■ **What this task involves**:
Output all records exactly, with no images.

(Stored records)
┌────────

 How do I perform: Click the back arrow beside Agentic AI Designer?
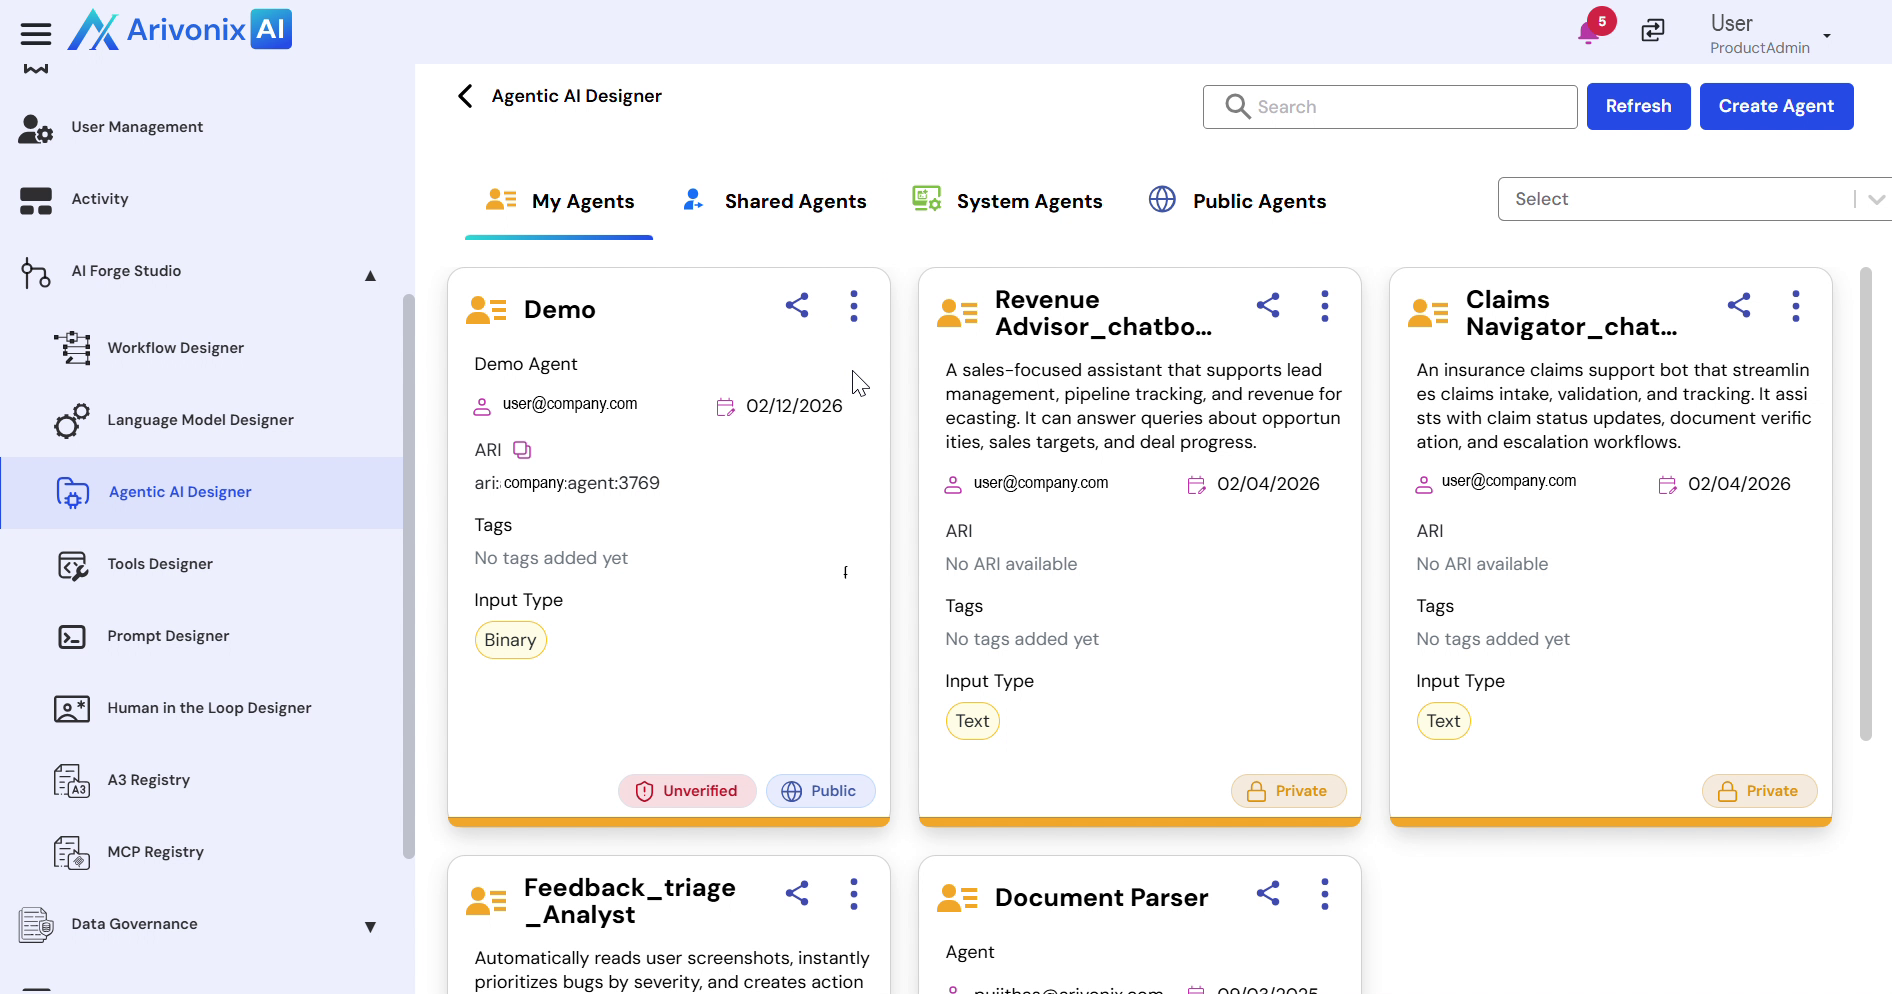pos(465,96)
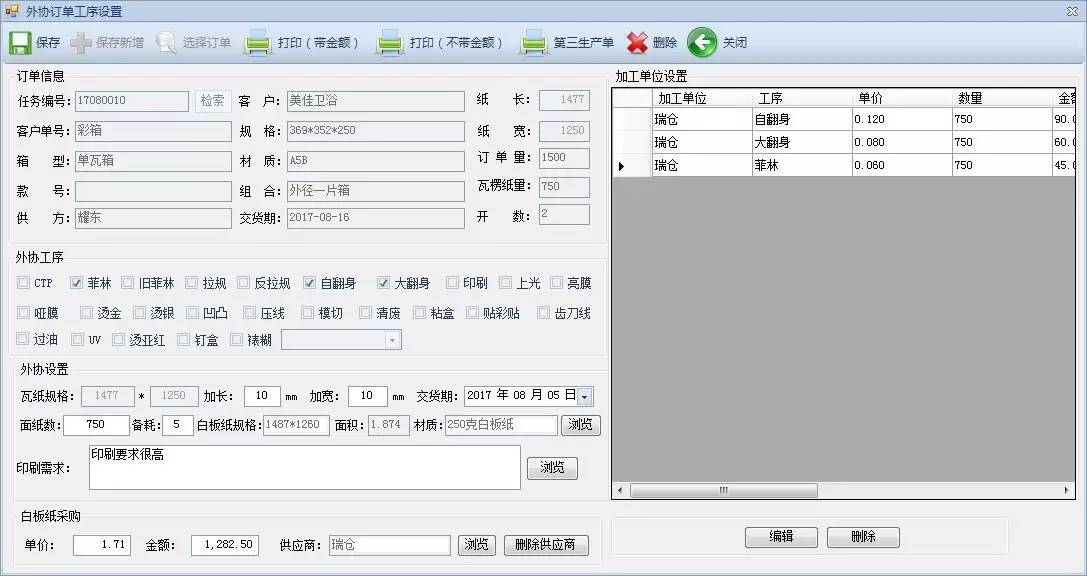Click the red X 删除 toolbar icon
The width and height of the screenshot is (1087, 576).
638,43
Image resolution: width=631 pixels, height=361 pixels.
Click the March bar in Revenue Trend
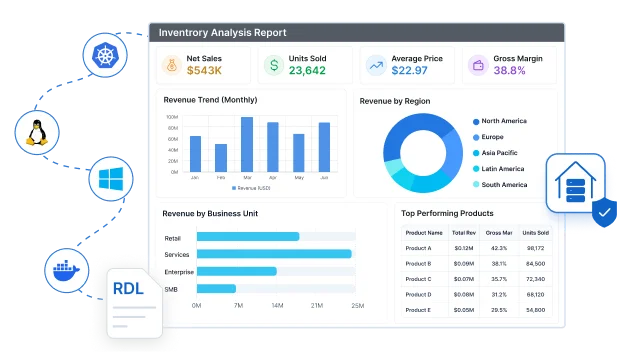(247, 144)
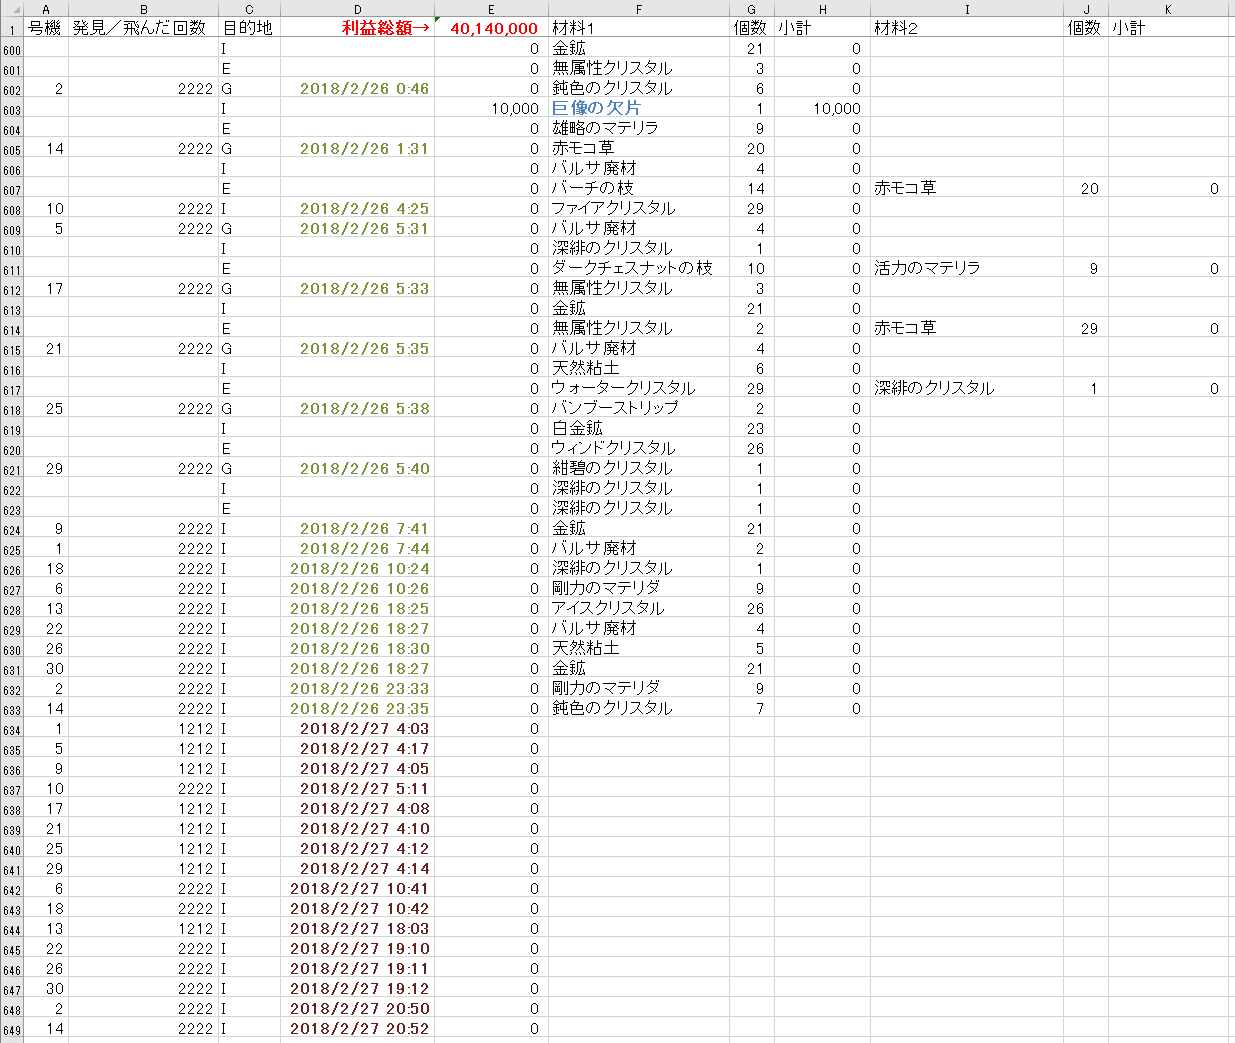1235x1043 pixels.
Task: Select column F header
Action: coord(638,9)
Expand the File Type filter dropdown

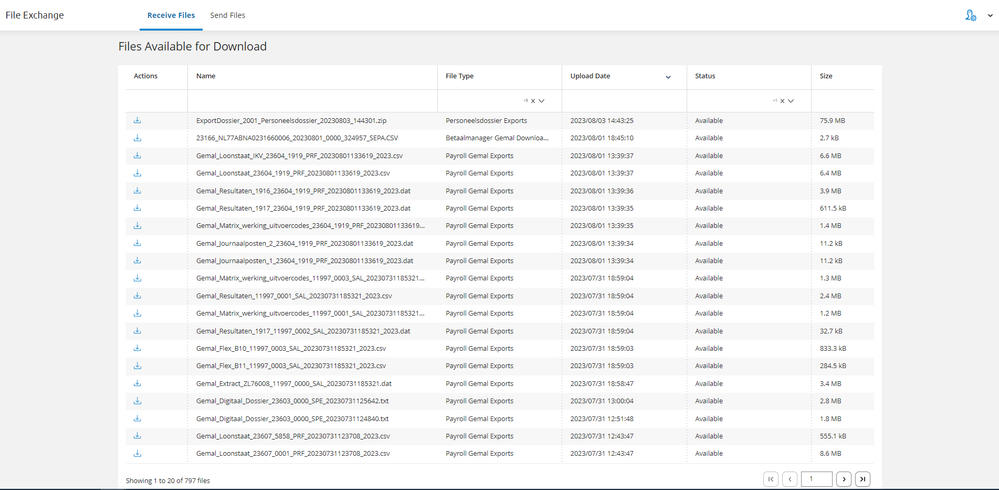(543, 101)
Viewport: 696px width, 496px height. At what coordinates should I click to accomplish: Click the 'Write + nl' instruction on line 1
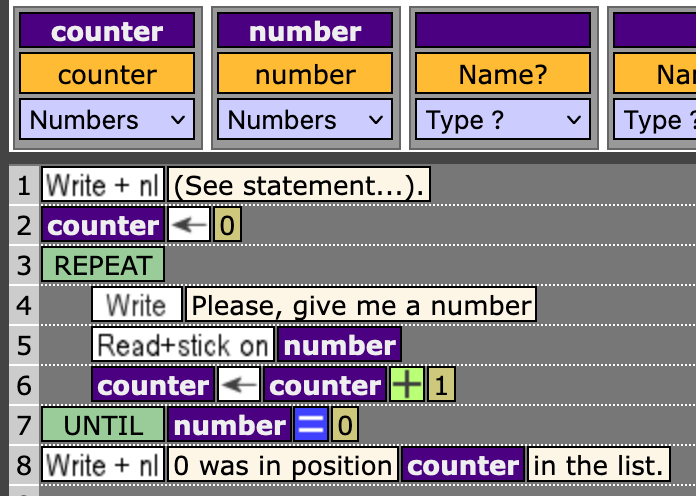tap(103, 185)
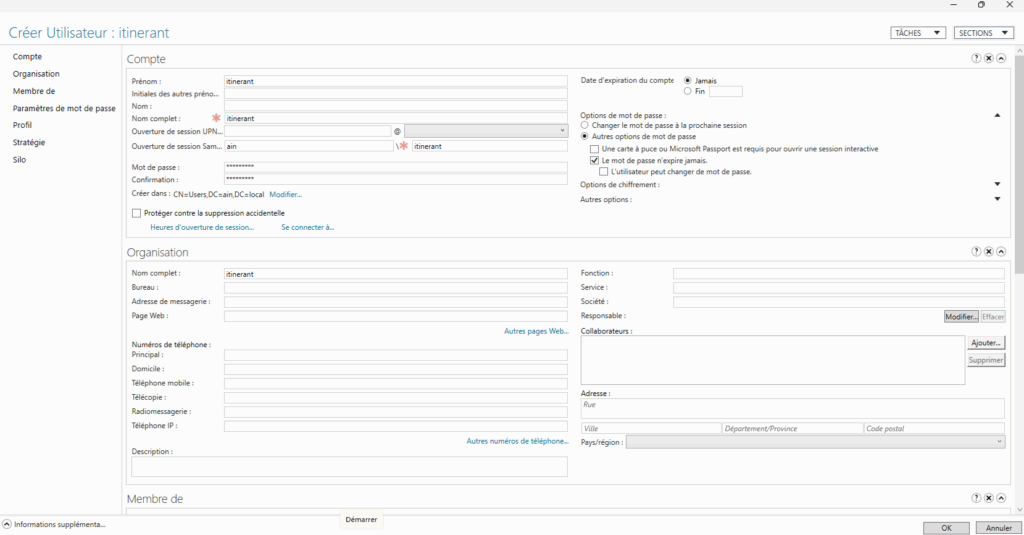Uncheck Le mot de passe n'expire jamais

[594, 160]
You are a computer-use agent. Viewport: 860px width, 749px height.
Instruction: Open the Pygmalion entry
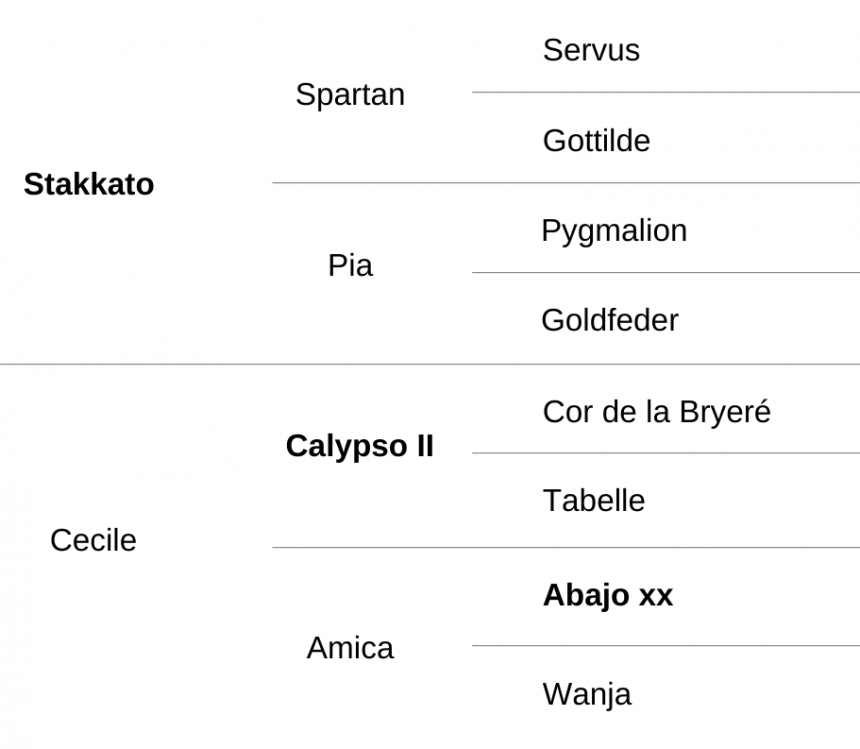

└────────

■ **Task result**:
 How do I perform: Click the back arrow beside Agentic AI Designer?
pos(465,96)
Click the red X 删除 toolbar icon
The width and height of the screenshot is (1087, 576).
638,43
Image resolution: width=631 pixels, height=361 pixels.
Click the March bar in Revenue Trend
(247, 144)
1235x1043 pixels.
Task: Select column F header
Action: coord(638,9)
Expand the File Type filter dropdown

(543, 101)
Viewport: 696px width, 496px height. At what coordinates should I click to accomplish: Click the 'Write + nl' instruction on line 1
tap(103, 185)
Uncheck Le mot de passe n'expire jamais

[594, 160]
You are a computer-use agent. Viewport: 860px width, 749px height.
Instruction: Open the Pygmalion entry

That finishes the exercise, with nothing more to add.